Given text:
|---|

Statistical Sampling Page

Tools Available | Audit Services Home Page

Click on your browser's Print button to print this document at your printer.

How To Use Statistical Sampling

Introduction

The following sections describe the uses and applications of basic sampling plans and sample selection techniques. Anyone interested in survey sampling, quality control, accuracy of records, or any other situation in which you must draw conclusions based on an inspection of part of a population should seriously consider using statistical sampling techniques. Any form of sampling, whether statistical or judgmental, is an application of a procedure to less than 100% of the population.

Sampling and testing are commonly used terms to describe the process of obtaining information about an entire population by examining only a part of it. The following sections are intended to briefly examine and clearly explain the basic concepts of sampling theory to provide the user with the necessary background to apply sampling methods. This presentation assumes the reader has had some formal statistics course(s) in their education process. The reader should consult available reference works such as Arkins' Handbook of Sampling for Auditing and Accounting. An Excel based statistical sampling tool is available for download which you can use to calculate sample size, precision, confidence level, standard deviation and generate lists of random numbers. (To obtain a copy of the program, click on the link and save the Excel file to the directory of your choice.)

Advantages of Sampling with Statistical Measurements

An effective sampling method often requires more than objectivity. It requires some means for establishing sample sizes and appraising sample results mathematically. Such a sample will have a behavior which is measurable in terms of the rules of the theory of probability. When a sample is obtained statistically, it is possible to state, with a stipulated degree of confidence, that the number of errors in the sample applies proportionately to the unsampled portion of the universe as well. Statistical sampling provides the user with the following advantages:

The sample result is objective and defensible. It is not subject to questions of bias that might be raised relative to a judgment sample.
The method provides a means of knowing, in advance, the size of the maximum sample needed. Sample size and justification for expense or time spent are defensible as reasonable when confidence level desired is reasonable for the risk being evaluated.
The method provides an estimate of the degree of risk that the sample may not be representative of the entire population. This limits deviation due to sampling variations.
Statistical sampling can be more accurate than an examination of every item in a large population. This is certainly true where the volume and tediousness of the data under review can lead to errors of omission or fact by the user.
Statistical sampling may save time and money. Frequently, a statistical sample may include fewer items than a fixed percentage sample. Also, one sample may be used to test several characteristics of a given record.
Objective evaluation of test results is possible. Statistical sampling provides a means of projecting test results within known limits of reliability.
Data may be combined and evaluated, even though obtained by different users.

|---|

Provided data:
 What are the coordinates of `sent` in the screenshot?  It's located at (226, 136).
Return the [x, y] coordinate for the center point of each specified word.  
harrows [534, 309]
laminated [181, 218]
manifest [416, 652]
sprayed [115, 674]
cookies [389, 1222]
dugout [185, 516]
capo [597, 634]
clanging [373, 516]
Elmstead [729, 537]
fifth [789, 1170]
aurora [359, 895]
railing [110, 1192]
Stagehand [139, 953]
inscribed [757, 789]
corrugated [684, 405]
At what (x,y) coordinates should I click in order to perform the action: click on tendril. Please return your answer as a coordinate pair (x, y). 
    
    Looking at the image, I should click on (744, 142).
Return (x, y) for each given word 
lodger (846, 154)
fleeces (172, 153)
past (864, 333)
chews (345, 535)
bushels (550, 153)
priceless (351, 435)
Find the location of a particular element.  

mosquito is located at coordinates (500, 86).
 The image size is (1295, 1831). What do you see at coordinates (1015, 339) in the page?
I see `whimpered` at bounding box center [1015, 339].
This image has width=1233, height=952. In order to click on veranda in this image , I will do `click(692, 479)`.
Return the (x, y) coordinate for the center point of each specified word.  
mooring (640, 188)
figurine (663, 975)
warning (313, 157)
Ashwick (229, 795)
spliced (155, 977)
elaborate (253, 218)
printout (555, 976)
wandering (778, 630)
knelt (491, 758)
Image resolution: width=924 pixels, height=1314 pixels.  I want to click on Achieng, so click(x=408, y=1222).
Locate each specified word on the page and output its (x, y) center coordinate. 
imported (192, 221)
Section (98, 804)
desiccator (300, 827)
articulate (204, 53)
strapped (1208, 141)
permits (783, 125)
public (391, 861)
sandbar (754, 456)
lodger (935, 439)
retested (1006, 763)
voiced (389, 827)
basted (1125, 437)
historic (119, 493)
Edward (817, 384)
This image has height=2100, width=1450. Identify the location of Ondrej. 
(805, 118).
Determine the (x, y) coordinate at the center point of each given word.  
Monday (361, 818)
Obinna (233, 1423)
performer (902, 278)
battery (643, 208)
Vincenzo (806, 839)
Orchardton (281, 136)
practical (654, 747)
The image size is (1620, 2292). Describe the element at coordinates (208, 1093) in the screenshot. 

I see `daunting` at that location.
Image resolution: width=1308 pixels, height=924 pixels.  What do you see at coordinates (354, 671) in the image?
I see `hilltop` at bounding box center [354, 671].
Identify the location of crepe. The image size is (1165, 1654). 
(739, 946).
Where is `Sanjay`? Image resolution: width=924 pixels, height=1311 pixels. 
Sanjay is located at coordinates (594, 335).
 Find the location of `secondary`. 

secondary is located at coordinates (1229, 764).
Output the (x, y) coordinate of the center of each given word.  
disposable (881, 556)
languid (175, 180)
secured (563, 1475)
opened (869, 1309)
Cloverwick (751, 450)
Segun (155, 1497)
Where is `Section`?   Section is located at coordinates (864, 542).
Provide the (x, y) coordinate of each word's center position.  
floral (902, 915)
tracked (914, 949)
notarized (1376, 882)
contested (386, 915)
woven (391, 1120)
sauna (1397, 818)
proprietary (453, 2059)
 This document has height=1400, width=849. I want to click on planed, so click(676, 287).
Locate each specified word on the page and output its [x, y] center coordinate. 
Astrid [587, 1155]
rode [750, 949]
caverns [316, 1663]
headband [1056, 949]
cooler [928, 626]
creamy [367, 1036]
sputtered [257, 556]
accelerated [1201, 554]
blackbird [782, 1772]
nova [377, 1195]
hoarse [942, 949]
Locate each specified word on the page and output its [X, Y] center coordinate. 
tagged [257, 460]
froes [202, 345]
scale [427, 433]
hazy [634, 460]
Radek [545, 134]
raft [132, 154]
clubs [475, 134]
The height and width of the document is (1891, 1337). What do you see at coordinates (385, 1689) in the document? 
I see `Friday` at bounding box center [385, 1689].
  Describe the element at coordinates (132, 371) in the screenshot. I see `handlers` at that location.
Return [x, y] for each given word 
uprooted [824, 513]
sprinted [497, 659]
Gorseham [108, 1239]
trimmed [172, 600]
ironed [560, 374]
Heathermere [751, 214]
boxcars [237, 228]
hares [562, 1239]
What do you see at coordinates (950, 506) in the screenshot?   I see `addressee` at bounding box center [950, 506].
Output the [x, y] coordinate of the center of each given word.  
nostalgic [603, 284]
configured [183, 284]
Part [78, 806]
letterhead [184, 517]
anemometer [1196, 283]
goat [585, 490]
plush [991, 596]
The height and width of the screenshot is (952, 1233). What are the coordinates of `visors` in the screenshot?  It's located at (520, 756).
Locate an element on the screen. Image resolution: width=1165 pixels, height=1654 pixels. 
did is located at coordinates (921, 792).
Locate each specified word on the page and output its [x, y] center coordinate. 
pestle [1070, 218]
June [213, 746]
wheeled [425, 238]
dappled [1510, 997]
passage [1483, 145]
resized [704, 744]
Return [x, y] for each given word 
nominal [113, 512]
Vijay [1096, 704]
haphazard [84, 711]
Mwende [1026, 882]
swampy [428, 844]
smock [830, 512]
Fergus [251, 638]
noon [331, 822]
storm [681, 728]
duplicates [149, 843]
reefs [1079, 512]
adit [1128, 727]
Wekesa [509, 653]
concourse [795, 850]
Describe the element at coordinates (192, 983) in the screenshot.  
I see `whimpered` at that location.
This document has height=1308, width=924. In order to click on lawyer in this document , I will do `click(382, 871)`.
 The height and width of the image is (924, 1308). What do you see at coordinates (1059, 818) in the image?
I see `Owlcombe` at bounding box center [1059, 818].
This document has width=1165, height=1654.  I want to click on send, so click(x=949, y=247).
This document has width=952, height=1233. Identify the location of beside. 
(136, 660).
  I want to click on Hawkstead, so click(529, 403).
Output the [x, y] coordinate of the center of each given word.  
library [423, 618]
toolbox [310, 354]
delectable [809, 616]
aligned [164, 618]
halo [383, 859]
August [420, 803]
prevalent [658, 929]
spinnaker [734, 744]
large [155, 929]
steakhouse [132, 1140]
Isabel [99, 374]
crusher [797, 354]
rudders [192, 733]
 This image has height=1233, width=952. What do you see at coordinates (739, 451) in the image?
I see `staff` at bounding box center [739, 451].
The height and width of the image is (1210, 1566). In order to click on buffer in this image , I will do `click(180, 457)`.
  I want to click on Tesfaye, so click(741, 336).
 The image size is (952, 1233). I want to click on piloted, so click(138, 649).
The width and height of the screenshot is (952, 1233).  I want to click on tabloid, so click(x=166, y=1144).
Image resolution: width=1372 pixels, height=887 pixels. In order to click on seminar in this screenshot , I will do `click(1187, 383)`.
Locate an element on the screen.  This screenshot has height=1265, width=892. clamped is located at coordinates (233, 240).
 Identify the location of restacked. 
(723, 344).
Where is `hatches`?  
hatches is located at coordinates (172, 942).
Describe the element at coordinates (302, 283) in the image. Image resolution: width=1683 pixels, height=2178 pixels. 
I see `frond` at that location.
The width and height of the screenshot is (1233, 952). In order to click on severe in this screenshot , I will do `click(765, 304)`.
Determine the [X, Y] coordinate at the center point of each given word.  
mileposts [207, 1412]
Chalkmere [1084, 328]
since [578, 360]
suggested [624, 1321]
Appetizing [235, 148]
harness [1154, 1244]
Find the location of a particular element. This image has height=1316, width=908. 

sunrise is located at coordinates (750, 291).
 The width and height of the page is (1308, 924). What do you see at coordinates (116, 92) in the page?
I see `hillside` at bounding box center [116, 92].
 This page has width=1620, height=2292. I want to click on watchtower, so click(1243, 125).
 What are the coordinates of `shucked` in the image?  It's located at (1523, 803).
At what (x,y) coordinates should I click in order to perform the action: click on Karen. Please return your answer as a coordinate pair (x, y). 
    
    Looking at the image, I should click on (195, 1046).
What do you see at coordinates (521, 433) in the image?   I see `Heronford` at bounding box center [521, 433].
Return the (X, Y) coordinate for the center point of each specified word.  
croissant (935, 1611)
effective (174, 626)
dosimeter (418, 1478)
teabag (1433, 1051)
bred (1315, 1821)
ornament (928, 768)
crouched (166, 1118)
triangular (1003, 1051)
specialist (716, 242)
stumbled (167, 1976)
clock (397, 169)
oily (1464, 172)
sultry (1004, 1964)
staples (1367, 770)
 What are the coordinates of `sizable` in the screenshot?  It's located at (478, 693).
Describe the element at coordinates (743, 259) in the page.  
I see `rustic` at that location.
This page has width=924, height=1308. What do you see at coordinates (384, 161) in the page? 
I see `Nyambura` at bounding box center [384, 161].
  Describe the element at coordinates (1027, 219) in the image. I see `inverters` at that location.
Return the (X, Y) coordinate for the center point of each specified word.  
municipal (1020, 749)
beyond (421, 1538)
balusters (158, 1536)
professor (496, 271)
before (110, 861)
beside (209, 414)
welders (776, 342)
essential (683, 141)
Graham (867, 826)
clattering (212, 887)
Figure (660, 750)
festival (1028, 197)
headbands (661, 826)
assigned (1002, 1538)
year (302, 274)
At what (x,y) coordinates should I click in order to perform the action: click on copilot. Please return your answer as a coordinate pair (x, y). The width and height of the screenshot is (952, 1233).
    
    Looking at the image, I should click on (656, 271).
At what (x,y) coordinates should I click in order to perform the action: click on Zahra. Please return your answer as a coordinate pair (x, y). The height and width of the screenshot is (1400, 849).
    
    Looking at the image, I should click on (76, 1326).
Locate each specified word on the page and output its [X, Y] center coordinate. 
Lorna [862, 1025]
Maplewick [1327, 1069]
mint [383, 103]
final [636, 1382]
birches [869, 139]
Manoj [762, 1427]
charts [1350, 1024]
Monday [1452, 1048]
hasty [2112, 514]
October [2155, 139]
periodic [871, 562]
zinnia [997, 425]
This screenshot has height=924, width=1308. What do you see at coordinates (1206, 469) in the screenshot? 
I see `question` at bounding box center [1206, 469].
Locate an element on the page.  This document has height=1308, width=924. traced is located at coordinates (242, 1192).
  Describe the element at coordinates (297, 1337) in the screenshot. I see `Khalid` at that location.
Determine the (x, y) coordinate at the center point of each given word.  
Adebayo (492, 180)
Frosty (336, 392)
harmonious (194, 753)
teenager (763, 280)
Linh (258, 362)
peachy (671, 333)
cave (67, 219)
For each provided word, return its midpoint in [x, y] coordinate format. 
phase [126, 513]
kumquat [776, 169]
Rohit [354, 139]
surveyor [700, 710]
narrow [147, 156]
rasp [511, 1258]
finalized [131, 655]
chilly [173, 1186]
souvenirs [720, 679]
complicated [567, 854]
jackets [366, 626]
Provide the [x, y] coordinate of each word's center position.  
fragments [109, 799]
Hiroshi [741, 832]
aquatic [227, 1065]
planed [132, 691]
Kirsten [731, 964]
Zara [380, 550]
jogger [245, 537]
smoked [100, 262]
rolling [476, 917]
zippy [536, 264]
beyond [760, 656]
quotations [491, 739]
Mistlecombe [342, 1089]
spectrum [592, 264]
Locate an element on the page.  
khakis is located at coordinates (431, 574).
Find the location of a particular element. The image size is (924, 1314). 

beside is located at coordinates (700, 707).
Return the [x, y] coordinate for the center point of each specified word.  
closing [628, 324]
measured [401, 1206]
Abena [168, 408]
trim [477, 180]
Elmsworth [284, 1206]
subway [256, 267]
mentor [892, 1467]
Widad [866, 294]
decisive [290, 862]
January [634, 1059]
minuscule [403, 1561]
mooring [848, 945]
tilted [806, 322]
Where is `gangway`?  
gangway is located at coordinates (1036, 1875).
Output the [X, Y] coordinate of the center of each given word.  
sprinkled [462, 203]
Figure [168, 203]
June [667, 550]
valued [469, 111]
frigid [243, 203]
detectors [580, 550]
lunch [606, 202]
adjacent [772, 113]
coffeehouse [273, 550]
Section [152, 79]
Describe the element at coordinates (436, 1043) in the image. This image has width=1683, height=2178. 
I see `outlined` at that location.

|---|

Exercise prompt:
Could you carry on the statistical sampling page, starting right after its final listed advantage about data from different users?

Reply to the task:
Basic Statistical Terms

The following are some of the more basic statistical terms that users should be familiar with in the application and discussion of statistical measurement:

Average. The average or mean is the primary measurement of the central tendency of a variable. The average is calculated by summing all of the values for the variable and dividing the total by the number of occurrences.
Range. The range of a variable is the difference between the most extreme values for the variable. For example, if the number of items for a particular stock number in each of five storerooms was 2, 4, 3, 7 and 4, then the range would be from 2 to 7.
Standard Deviation. The standard deviation is a measure of the distance of all values from the arithmetic mean. It is the most useful measure of dispersion.
Reliability (also known as Confidence Level). This is a common sense notion of accuracy. It is meaningless unless used in conjunction with the concept of precision. Reliability is talking about the probability that the statistic measured by the sample (generally the mean) closely approximates the statistic for the entire population, or that the confidence interval will contain the true value being estimated.
Standard deviation is the key to determining reliability. For example, if the confidence interval spans plus and minus one standard deviation, the reliability would be 68.26%; two standard deviations, 95.44%.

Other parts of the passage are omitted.